--- Input ---
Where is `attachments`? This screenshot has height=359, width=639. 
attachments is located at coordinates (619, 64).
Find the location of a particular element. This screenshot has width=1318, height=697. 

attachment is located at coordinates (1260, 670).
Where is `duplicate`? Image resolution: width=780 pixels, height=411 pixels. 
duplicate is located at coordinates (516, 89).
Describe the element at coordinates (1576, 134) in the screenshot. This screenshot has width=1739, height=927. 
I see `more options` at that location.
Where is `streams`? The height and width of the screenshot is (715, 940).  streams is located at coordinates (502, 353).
---
What the task asks: Reproduce each of the lines above verbatim, keeping their original order and wording.

Final answer:
Where is `attachments`? This screenshot has height=359, width=639. 
attachments is located at coordinates (619, 64).
Find the location of a particular element. This screenshot has width=1318, height=697. 

attachment is located at coordinates (1260, 670).
Where is `duplicate`? Image resolution: width=780 pixels, height=411 pixels. 
duplicate is located at coordinates (516, 89).
Describe the element at coordinates (1576, 134) in the screenshot. This screenshot has width=1739, height=927. 
I see `more options` at that location.
Where is `streams`? The height and width of the screenshot is (715, 940).  streams is located at coordinates (502, 353).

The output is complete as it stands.